» **PROBLEM REQUIREMENTS**
Transcribe the items word for word, beginning with the first line and continuing through the line that contains "Looking at the".

Text and element pointing items:
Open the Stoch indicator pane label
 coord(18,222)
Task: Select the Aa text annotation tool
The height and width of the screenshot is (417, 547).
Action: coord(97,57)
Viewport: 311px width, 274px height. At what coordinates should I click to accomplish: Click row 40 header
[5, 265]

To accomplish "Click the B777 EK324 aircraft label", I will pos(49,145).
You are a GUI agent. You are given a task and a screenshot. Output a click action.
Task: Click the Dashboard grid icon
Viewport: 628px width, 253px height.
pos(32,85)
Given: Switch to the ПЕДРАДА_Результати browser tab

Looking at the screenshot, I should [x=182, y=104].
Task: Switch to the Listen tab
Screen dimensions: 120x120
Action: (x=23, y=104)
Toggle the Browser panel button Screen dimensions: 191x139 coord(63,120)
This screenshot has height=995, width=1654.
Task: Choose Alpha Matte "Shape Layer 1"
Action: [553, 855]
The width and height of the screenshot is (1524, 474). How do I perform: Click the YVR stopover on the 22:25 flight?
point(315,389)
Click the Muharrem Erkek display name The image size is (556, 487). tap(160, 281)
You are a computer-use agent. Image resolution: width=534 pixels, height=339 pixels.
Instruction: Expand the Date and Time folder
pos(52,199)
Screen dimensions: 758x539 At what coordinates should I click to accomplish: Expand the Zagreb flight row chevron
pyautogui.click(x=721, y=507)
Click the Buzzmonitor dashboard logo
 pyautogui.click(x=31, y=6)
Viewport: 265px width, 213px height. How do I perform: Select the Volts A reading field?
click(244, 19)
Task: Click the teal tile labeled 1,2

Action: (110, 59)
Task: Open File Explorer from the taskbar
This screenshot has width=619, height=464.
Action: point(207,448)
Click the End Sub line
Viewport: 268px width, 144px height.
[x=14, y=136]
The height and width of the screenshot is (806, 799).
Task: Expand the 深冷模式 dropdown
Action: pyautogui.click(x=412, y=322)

» **WRITTEN ANSWER**
Open the Stoch indicator pane label
 coord(18,222)
Task: Select the Aa text annotation tool
The height and width of the screenshot is (417, 547).
Action: coord(97,57)
Viewport: 311px width, 274px height. At what coordinates should I click to accomplish: Click row 40 header
[5, 265]

To accomplish "Click the B777 EK324 aircraft label", I will pos(49,145).
You are a GUI agent. You are given a task and a screenshot. Output a click action.
Task: Click the Dashboard grid icon
Viewport: 628px width, 253px height.
pos(32,85)
Given: Switch to the ПЕДРАДА_Результати browser tab

Looking at the screenshot, I should [x=182, y=104].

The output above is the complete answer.